→ **TASKS TO PERFORM**
1. Answer these from the passage on XML parsing and JSON files:
(a) What happens to an unknown tag during parsing?
(b) Which class should the serializer use to write PlayerInfo structures into XML documents?
(c) What two kinds of entities can JSON express, and how is each enclosed?
2. Carry on the passage on XML parsing and JSON files from its last sentence.

→ **TEXT TO READ**
The code you just wrote implements a full top-down parser of the XML data. First, the data goes through a tokenizer, which returns identifiers that are much easier to handle than strings. Then, each method can easily check whether the token it receives is an acceptable input for the current parsing stage. Based on the child token, the next parsing function is determined and the parser descends to a lower level until there is nowhere to descend to. Then, the flow goes back up one level and processes the next child. If at any point an unknown tag is found, it gets ignored. This approach supports a situation when a new version of software introduces new tags to the file format specification, but an old version of software can still read the file by skipping all the tags that it doesn't understand.
Have a go hero – an XML serializer for player data
Now that you know how to parse XML data, you can create the complementary part—a module that will serialize PlayerInfo
structures into XML documents using QXmlStreamWriter
. Use methods such as writeStartDocument()
, writeStartElement()
, writeCharacters()
, and writeEndElement()
for this. Verify that the documents saved with your code can be parsed with what we implemented together.
JSON files
JSON stands for JavaScript Object Notation, which is a popular lightweight textual format that is used to store object-oriented data in a human-readable form. It comes from JavaScript where it is the native format used to store object information; however, it is commonly used across many programming languages and a popular format for web data exchange. A simple JSON-formatted definition looks as follows:
{ "name": "Joe", "age": 14, "inventory: [ { "type": "gold; "amount": "144000" }, { "type": "short_sword"; "material": "iron" } ] }
JSON can express two kinds of entities: objects (enclosed in braces) and arrays (enclosed in square brackets) where an object is defined as a set of key-value pairs, where a value can be a simple string, an object, or array. In the previous example, we had an object containing three properties—name, age, and inventory. The first two properties are simple values and the last property is an array that contains two objects with two properties each.

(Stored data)
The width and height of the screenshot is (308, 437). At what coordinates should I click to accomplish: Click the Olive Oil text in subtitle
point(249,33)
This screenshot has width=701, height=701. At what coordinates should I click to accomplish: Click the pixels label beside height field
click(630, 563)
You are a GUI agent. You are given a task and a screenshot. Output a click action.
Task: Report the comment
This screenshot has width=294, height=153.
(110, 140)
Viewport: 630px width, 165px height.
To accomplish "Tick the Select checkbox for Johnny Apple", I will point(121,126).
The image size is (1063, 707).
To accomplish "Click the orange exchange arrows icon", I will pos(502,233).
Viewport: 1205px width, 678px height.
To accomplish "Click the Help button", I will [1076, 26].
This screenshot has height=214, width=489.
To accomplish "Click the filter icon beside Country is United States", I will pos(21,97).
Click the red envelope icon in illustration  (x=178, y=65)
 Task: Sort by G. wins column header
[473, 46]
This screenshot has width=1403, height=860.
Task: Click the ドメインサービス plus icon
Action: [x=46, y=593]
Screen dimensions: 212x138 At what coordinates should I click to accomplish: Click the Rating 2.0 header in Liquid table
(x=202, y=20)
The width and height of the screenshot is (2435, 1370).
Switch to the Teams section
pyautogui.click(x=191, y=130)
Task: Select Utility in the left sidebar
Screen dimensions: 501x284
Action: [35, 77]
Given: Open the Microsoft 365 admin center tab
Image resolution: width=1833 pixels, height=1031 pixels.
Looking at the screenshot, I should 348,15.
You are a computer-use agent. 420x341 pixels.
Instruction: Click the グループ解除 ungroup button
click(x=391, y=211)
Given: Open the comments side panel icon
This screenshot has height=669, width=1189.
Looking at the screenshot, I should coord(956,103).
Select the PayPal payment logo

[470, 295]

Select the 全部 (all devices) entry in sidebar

→ **REPLIES**
1.
(a) It gets ignored.
(b) QXmlStreamWriter.
(c) Objects, enclosed in braces, and arrays, enclosed in square brackets.

2.
Qt can create and read JSON descriptions using the QJsonDocument
class. A document can be created from the UTF-8-encoded text using the QJsonDocument::fromJson()
static method and can later be stored in a textual form again using toJson()
. Since the structure of JSON closely resembles that of QVariant
(which can also hold key-value pairs using QVariantMap
and arrays using QVariantList
), conversion methods to this class also exist using a set of fromVariant()
and toVariant()
calls. Once a JSON document is created, you can check whether it represents an object or an array using one of the isArray
and isObject
calls. Then, the document can be transformed into QJsonArray
or QJsonObject
using the toArray
and toObject
methods.
QJsonObject
is an iterable type that can be queried for a list of keys (using keys()
) or asked for a value of a specific key (with a value()
method). Values are represented using the QJsonValue
class, which can store simple values, an array, or object. New properties can be added to the object using the insert()
method that takes a key as a string, a value can be added as QJsonValue
, and the existing properties can be removed using remove()
.
QJsonArray
is also an iterable type that contains a classic list API—it contains methods such as append()
, insert()
, removeAt()
, at()
, and size()
to manipulate entries in the array, again working on QJsonValue
as the item type.